There’s a wonderful little experiment now under way that puts to the test our ability, as academics, to build policies.  A small collection of UBC and SFU economists is now promoting the BC Housing Affordability Fund, connected to a modest property tax levied against vacant housing.

The basic idea behind the policy itself is two-fold: 1) reduce the role of rampant speculation and tax avoidance on local real estate markets – especially across the Lower Mainland, and 2) start gathering data linking properties to vacancies and taxes paid into local economies.  The full proposal, in all its two glorious pages, can be found here, (the third page is just the signatories).  There’s also a supporting website.   It’s pretty!

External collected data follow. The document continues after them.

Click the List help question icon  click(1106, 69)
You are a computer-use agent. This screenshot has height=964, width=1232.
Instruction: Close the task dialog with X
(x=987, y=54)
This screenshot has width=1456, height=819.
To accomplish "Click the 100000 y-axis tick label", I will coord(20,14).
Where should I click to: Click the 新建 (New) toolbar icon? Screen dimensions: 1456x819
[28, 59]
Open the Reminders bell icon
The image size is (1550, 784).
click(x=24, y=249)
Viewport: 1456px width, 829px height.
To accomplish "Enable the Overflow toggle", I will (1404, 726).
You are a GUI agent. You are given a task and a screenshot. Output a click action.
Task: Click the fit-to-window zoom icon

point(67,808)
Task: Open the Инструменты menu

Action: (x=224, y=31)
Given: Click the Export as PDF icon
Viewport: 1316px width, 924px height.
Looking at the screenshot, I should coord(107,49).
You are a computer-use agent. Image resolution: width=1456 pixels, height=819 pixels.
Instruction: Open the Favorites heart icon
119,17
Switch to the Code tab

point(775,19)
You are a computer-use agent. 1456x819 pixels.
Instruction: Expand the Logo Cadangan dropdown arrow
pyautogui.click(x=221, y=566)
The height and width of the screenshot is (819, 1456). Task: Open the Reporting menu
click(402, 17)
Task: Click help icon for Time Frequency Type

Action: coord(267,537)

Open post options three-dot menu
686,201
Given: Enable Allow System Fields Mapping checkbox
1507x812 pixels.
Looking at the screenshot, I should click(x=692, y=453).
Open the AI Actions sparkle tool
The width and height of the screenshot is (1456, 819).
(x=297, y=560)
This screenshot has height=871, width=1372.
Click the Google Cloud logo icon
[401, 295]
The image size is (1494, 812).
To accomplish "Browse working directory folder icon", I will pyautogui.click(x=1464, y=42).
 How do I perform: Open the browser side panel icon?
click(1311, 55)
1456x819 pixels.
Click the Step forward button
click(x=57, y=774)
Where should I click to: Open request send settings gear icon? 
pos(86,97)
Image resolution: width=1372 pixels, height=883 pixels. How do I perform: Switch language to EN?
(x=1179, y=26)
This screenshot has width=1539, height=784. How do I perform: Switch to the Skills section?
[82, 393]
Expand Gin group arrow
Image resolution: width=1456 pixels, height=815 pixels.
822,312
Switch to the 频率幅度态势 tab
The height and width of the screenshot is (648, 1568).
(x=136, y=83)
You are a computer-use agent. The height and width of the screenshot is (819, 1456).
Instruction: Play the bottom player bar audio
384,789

Those business school people really know how to sell a policy!

Which is mostly what I want to note here.  Hopefully I’ll have more to say about the plan itself soon, and I’ll be tracking its progress as carefully as I can (it appears its authors will be doing the same!).  But in the meantime, I want to draw attention to what sociologists can learn from this crew.  We, too, can work toward building things.

Too often we offer criticism rather than construction.  We tear apart rather than construct.  What would it look like if sociologists (and all our kin) more regularly engaged in building things?  I have in mind new regulations, policies, tools, and standards.  (But no need to stop there: I’ve got one of my classes working on constructing buildings for me too).  Early sociologists, like Jane Addams (yes, I’m claiming her), clearly had this sort of work in mind.

Could it work?  If we built it, would they come?  Good question.  It’s one of the reasons I’ll be watching what happens with the BC Housing Affordability Fund proposal with great interest.